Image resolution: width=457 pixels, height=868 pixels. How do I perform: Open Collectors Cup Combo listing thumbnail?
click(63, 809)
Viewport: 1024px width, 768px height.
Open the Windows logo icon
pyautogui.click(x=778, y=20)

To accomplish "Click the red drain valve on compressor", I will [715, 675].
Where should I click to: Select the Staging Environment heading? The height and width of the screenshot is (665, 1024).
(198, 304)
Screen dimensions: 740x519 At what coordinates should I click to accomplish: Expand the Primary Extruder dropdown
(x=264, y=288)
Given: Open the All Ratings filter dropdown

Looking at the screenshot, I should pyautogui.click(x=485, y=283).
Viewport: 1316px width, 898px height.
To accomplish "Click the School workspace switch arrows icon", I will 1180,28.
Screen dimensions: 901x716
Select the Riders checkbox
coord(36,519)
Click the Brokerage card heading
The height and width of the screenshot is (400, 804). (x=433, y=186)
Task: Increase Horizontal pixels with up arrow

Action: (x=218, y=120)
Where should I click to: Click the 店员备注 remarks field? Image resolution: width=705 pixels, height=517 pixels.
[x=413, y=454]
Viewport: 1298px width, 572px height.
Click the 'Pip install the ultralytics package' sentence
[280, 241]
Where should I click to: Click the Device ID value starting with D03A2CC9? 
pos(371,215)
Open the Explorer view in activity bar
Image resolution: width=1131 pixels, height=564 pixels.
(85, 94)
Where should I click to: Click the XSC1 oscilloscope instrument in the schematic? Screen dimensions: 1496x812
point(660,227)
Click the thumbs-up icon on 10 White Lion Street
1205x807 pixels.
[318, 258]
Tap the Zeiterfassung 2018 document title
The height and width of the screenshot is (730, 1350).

* What the task requires *
Word for word, write out all of the entries.

* Result for this task *
Image resolution: width=457 pixels, height=868 pixels. How do I perform: Open Collectors Cup Combo listing thumbnail?
click(63, 809)
Viewport: 1024px width, 768px height.
Open the Windows logo icon
pyautogui.click(x=778, y=20)

To accomplish "Click the red drain valve on compressor", I will [715, 675].
Where should I click to: Select the Staging Environment heading? The height and width of the screenshot is (665, 1024).
(198, 304)
Screen dimensions: 740x519 At what coordinates should I click to accomplish: Expand the Primary Extruder dropdown
(x=264, y=288)
Given: Open the All Ratings filter dropdown

Looking at the screenshot, I should pyautogui.click(x=485, y=283).
Viewport: 1316px width, 898px height.
To accomplish "Click the School workspace switch arrows icon", I will 1180,28.
Screen dimensions: 901x716
Select the Riders checkbox
coord(36,519)
Click the Brokerage card heading
The height and width of the screenshot is (400, 804). (x=433, y=186)
Task: Increase Horizontal pixels with up arrow

Action: (x=218, y=120)
Where should I click to: Click the 店员备注 remarks field? Image resolution: width=705 pixels, height=517 pixels.
[x=413, y=454]
Viewport: 1298px width, 572px height.
Click the 'Pip install the ultralytics package' sentence
[280, 241]
Where should I click to: Click the Device ID value starting with D03A2CC9? 
pos(371,215)
Open the Explorer view in activity bar
Image resolution: width=1131 pixels, height=564 pixels.
(85, 94)
Where should I click to: Click the XSC1 oscilloscope instrument in the schematic? Screen dimensions: 1496x812
point(660,227)
Click the thumbs-up icon on 10 White Lion Street
1205x807 pixels.
[318, 258]
Tap the Zeiterfassung 2018 document title
The height and width of the screenshot is (730, 1350).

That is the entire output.